With the increasing age, workload, and many other major issues, we suppress the child within us. We stop playing through life, we let the life play through us. These lead us to greater pressure, unhappiness and even bring down to depression. Do you think you can stay happy this way? Do you think killing your inner child will keep you happy? Do you think you can have the fun of life without the child within? Ask your inner child to live, give it happiness, you will automatically be happy.
Talk to yourself daily. Talk to the child within. If you feel awkward doing that publicly, do it in private. Talking to your inner child lets you analyze life better. They see the life in a much simpler perspective. The complications are less deep inside your heart. Whenever you fall into some trouble, talk to that child you have within yourself. You will come up with solutions. Maybe, it’s simple, maybe it doesn’t sound good, but, that can be the easiest solution to your problem. Well, not always though.

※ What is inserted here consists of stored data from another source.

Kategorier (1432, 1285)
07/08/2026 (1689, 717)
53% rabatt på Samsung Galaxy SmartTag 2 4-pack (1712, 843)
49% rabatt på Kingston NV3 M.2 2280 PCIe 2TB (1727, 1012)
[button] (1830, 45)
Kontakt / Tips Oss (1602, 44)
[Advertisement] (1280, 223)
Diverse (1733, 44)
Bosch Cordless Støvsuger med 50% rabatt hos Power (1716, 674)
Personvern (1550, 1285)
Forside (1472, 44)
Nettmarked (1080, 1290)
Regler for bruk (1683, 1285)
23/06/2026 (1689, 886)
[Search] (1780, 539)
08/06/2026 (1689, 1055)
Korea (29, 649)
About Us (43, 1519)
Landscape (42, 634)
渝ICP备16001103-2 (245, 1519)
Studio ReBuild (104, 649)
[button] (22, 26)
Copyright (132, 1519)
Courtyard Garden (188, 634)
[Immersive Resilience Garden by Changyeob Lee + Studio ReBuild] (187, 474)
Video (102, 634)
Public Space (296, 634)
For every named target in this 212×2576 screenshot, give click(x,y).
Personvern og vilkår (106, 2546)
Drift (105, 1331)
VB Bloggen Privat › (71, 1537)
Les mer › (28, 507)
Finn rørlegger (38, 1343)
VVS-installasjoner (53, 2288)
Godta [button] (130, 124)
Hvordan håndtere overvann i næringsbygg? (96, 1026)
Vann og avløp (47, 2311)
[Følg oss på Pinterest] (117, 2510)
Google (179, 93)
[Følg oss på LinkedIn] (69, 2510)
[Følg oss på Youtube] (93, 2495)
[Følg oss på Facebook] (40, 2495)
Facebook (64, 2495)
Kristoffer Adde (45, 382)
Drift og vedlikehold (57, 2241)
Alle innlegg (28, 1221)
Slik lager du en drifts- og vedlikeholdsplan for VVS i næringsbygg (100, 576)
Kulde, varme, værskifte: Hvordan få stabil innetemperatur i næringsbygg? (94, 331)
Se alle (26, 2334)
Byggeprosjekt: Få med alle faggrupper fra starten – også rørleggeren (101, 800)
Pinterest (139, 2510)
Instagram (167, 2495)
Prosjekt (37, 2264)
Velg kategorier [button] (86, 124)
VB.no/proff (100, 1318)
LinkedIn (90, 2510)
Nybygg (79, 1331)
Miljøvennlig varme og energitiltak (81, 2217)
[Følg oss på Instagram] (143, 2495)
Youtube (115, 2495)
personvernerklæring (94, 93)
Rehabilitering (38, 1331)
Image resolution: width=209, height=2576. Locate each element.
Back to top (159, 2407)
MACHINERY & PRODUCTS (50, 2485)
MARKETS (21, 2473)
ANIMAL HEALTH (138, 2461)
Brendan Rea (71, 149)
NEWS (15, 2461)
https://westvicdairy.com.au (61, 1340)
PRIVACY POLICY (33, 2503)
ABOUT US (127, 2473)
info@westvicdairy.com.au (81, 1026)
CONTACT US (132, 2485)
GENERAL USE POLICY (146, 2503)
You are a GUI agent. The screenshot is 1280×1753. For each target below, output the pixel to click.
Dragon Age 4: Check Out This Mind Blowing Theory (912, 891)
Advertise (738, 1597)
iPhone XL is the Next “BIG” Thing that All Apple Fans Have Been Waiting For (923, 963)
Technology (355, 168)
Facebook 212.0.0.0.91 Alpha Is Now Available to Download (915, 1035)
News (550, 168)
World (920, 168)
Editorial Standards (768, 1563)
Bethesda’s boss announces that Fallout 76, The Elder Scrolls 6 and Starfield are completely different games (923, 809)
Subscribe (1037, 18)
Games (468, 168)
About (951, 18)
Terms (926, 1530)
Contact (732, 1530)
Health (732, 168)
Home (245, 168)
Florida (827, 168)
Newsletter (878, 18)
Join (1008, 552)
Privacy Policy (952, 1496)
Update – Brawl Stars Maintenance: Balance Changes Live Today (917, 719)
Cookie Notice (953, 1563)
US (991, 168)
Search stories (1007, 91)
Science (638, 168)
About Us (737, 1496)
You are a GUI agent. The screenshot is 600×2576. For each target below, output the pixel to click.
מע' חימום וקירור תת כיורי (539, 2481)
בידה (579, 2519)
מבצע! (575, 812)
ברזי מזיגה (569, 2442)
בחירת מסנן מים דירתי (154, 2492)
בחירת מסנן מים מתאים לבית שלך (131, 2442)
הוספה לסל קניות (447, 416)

Just like a 4-year old, your heart also jumps to play. Don’t suppress that feeling. Play along. If the child within you is happy, you will also be happy. Every child has a wish to play. Every adult has the same. Just the difference is that the adults feel embarrassed to show their wish. The little child inside you starts jumping when they see a swing. But, you control thinking what people will say. Stop that. When the child is jumping out of happiness within, let yourself free. Join the child. Play along. Feel free, feel happy.
Comfort and encourage
Just like every kid, you also need appreciation. You also to live in the comfort zone. You also need some encouragement. All these wishes, or rather say needs, comes from within. From the child that’s there inside you. Ask him/her if s/he is comfortable with whatever you are doing. Ask if s/he is hurt. Ask if could do something better for her/him. The comfort zone that you create for your inner child is actually the comfort zone you want to live in.
If you encourage the child for every little thing they do, you feel more confident.